Red Squirrel Reflections
Dave Hoover explores the psychology of software development


Two Time Saving Testing Techniques
Wednesday, October 27, 2004

If you've ever struggled to test code that involved sleeping threads or infinite loops, you might find these techiques helpful...

Posted by Dave [Link]

The Friendly Tiger
Saturday, October 16, 2004

I've been solving one of ThoughtWorks' coding problems this weekend in order to learn a bit about Tiger. I'm impressed and very relieved. Enums, Autoboxing, Generics, For-Each ... they all work together to remove some of the most awkward idiosyncrasies of Java (from this Perl hacker's humble opinion). I still have more new features to play with...

Posted by Dave [Link]

Experiencing an Emergent Design
Thursday, October 14, 2004

This week I participated in one of my all-time favorite pair programming sessions. Dave Astels and I tasked ourselves with the final task in a user story that I had been working on for a few days. We needed to wire together all of the previously completed tasks in the simplest way possible.

We drove our solution with our favorite tools IDEA and JMock, taking very small steps. We developed our usual rhythm: one of us writes a test, the other makes it pass, then immediately writes a test, and the first gets it to pass. Repeat. Complimenting our rhythm, we developed a grumpy, early-morning banter. This banter led us to take even smaller steps, as we tried to out-lazy each other a few times, getting to a green bar with as little code as possible.

A few hours later, our grumpiness had disappeared but our rhythm had remained steady. We were excited by what had emerged. Our design was so simple, it almost felt wrong. I felt very proud of it.

Posted by Dave [Link]

Going to AYE
Monday, October 11, 2004

Alan and his family are moving to Austrialia for a while. This means Alan won't be able to attend AYE ... and he has graciously offered me his slot!
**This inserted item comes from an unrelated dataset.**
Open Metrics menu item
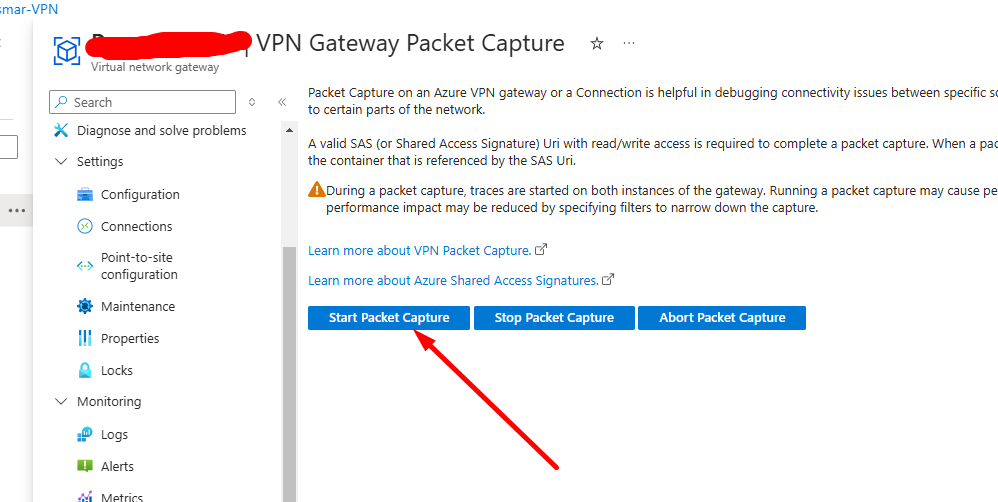This screenshot has height=502, width=998. (122, 497)
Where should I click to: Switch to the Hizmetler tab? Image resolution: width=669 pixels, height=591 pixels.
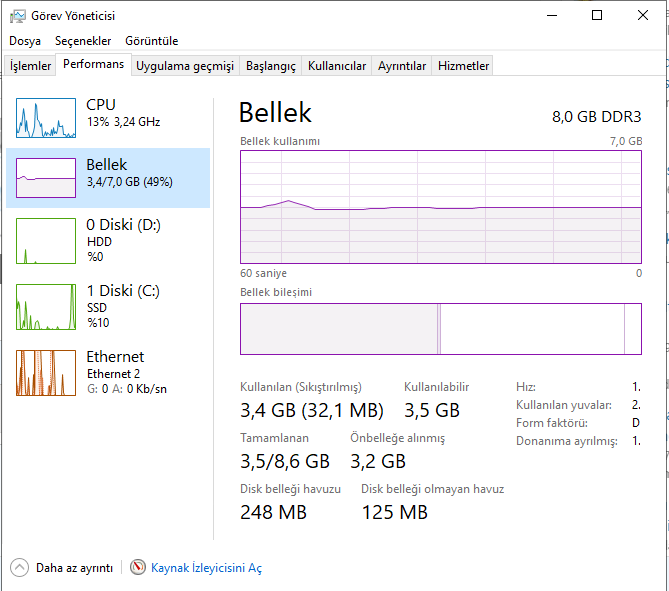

I'm very excited about hanging out with fellow ThoughtWorker Tim and getting to know many other AYE and SHAPE folks.

Posted by Dave [Link]

A Downside to Stand-Up Meetings
Thursday, October 7, 2004

I've been enjoying Jim Coplien's excellent Organizational Patterns. One of the patterns is Stand-Up Meeting, a foundational practice of agile approaches like XP and Scrum. I was surprised when I read the following quote on page 292:

"Note that one way to keep an organization stable is through a Stand-Up Meeting, where managers get frequent status from everyone. That pattern highlights the dangers of allowing ongoing daily meetings to perpetuate the crisis mentality. Such meetings are fine for redressing short-term crises, but prolonged recurrence of very frequent status meetings can create a crisis mentality. Every developer can relate to this problem..."

I haven't made it any further into the book. I pick it up and re-read that quote and it makes me wonder. I'm a huge fan of daily stand-up meetings, but when I read something like that in a book I highly respect, it gives me pause.

Can anyone relate to this quote from page 249?

"But there is a potential danger with such meetings. In some organizations, particularly where such tight communication is not the norm, daily meetings are instituted in response to a crisis. While the meetings give morale a temporary lift, they are subject to -- and contribute to -- burnout."

Maybe I simply haven't been in the business long enough, but I've never felt stand-up meetings contributing to burnout.